Não tenhamos dúvidas de que, assim que o Egipto abrir os portões de Rafah, na fronteira sul do enclave, grande parte da população de Gaza nem precisará de ser empurrada pelos capangas sionistas: fugirá simplesmente em busca de algumas migalhas que agora lhe são negadas, de tendas para substituir as casas destruídas, de sopa preparada por uma instituição de caridade sempre pronta a exibir os seus esforços para ajudar os desfavorecidos, de uma nova vida de privações e incertezas que, afinal, há muito lhes foi prometida no deserto.
As camarilhas políticas ocidentais, então aliviadas com o facto de o “problema palestiniano” ter sido finalmente resolvido, reunir-se-ão na pomposa inauguração do paraíso de Gaza e deleitar-se-ão com as comodidades de raro luxo criadas sobre os escombros humanos, materiais e civilizacionais de uma cultura antiga da qual a nossa bebeu quase tudo — com excepção, é claro, das perversões e desvios comportamentais selvagens a que se dedica.
Nessa ocasião, por outro lado, e perante provas chocantes, haverá muito mais cidadãos ocidentais fartos da pregação sobre a defesa dos direitos humanos, o bem-estar das populações e as garantias do primado da democracia e do Estado de direito proferidas pelos seus dirigentes. Ao viverem em realidades paralelas e ao utilizarem as pessoas como instrumentos de interesses que existem para as rebaixar, os governos e regimes democráticos liberais estão, a longo prazo, a cavar as suas próprias sepulturas, como aconteceu com inúmeras ditaduras que tiveram a honestidade de admitir o que eram — e das quais herdaram muitos métodos e comportamentos nefastos.

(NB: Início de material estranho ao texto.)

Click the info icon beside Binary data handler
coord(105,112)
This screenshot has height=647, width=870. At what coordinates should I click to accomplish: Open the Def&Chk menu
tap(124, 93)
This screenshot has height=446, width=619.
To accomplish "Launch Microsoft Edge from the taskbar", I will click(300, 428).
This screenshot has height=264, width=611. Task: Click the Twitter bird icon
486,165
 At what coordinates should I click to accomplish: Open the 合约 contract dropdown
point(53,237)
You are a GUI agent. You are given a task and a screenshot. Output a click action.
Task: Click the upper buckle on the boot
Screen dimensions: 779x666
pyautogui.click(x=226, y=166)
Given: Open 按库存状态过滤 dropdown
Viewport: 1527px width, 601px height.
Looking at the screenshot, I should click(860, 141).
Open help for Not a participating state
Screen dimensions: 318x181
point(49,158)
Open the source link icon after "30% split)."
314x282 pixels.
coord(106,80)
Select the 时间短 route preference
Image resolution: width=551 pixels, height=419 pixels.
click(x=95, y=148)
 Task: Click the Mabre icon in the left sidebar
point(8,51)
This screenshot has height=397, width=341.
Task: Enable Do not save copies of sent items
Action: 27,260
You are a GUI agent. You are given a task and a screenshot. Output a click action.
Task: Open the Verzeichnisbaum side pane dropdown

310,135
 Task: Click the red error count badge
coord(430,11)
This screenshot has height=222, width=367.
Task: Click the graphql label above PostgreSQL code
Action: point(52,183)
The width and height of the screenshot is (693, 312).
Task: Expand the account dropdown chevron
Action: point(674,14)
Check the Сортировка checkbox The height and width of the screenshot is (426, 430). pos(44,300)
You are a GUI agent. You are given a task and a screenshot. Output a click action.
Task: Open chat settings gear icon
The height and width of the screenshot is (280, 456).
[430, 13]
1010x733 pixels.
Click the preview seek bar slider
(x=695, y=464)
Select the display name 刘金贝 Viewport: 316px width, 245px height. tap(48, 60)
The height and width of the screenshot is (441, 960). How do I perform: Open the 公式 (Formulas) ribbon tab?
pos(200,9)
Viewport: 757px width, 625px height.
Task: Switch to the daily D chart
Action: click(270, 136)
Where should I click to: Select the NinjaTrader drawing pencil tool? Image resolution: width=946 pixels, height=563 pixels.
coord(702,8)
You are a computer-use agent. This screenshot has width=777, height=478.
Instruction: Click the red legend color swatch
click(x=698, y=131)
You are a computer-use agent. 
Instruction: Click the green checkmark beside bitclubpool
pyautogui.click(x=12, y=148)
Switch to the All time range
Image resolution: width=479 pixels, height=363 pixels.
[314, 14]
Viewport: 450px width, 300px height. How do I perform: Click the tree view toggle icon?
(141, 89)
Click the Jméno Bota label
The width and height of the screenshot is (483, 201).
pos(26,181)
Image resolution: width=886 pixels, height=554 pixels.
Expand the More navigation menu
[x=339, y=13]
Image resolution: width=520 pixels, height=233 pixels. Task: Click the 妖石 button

A solidariedade com o povo palestiniano e o activismo popular em sua defesa, que crescem em todo o mundo, incluindo em Portugal, estão a ajudar a minar o poder das mentiras espalhadas pelos sociopatas da democracia liberal — até ao dia em que os obriguemos a perder o equilíbrio.
E quem sabe se isso acontecerá antes de o magnífico e repugnante resort de Gaza ser construído? Na verdade, tudo depende de nós — e está longe de ser uma tarefa impossível. Evocando mais uma vez a história, recordemos que ela está repleta de bons exemplos de justiça e de libertação. Mas devemos trabalhar para isso.